An English Will which declares itself to be the last testament, revoking all previous testamentary documents, and which does not expressly limit its scope to assets in a certain territory will, if the will-maker is UK domiciled, be regarded as governing the worldwide assets of the will-maker as a matter of English law.  Earlier foreign Wills can be accidentally revoked undr English law by a later English Will purporting to deal with worldwide assets.  However, it is dangerous to assume that the English Will will definitely be recognised in the foreign jurisdiction in which the asset is based, or that it will be allowed to have the intended effect, particularly in civil law jurisdictions that recognise concepts of community of property and forced heirship which may override the terms of the Will.  The concept of the personal representative is also alien to civil law countries and so trying to operate an English Will naming an executor or a trustee in a jurisdiction which doesn’t recognise either may be asking for trouble as well.

As a general rule, therefore, it may help the foreign estate to be administered more quickly if a local Will is put in place, limited in scope to assets situated in that jurisdiction.  Local advice must be sought to check if this general rule holds good, though.  Not all jurisdictions have a tradition of Will writing. 

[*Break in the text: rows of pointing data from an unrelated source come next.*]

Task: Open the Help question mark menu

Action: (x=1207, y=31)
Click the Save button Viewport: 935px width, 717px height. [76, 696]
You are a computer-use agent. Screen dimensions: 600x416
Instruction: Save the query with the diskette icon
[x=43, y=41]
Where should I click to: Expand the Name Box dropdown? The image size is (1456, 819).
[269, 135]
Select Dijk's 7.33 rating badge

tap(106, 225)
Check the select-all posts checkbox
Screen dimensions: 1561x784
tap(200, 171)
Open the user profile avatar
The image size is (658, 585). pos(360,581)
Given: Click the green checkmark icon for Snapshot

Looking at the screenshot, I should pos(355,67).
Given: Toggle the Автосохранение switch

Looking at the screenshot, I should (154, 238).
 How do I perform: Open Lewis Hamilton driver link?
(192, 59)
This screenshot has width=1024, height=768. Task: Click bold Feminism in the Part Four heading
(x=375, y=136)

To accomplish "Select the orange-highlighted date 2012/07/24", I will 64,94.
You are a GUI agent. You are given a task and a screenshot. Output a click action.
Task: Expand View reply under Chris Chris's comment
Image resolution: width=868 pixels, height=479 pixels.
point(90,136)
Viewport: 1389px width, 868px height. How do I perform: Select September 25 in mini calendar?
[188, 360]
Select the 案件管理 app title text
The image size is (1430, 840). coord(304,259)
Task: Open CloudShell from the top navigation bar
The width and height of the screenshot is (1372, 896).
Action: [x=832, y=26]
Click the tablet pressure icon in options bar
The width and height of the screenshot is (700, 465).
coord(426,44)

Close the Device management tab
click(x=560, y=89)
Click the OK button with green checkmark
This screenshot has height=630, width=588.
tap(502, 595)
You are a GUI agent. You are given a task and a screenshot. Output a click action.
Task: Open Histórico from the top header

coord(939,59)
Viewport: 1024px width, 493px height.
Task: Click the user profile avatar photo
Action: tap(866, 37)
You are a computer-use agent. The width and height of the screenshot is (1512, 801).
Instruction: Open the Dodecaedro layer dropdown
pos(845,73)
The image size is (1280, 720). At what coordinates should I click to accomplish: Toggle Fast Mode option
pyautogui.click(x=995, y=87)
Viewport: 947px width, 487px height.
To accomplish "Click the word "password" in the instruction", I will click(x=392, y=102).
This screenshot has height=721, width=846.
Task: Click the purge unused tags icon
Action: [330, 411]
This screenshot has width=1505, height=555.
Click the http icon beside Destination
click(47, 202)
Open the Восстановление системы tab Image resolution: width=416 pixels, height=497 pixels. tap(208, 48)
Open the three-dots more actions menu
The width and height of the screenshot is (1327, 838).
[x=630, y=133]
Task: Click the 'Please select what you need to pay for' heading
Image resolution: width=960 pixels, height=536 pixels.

Even getting Wills in place for different jurisdictions is no guarantee of success, as was evident in the (pre EU Succession Regulation) estate of Bernard Matthews, the well-known Norfolk turkey farmer who died in 2010 and whose estate was the subject of a court case (Scarfe v Matthews [2012]).  In that case, Bernard’s French Will leaving his French villa to his mistress was not enough to override the French forced heirship rights of his three adopted children from his marriage to his estranged wife, who refused to relinquish their rights to a share of the villa under the forced heirship rules despite Bernard’s clearly expressed wishes to the contrary.  The case concerned the correct construction of the English Will as to who should bear the French tax on the French villa, in light of a provision in the English Will providing that his English executors should pay all death duties, including French tax.  You may be relieved to hear that the adopted children were made to pay it.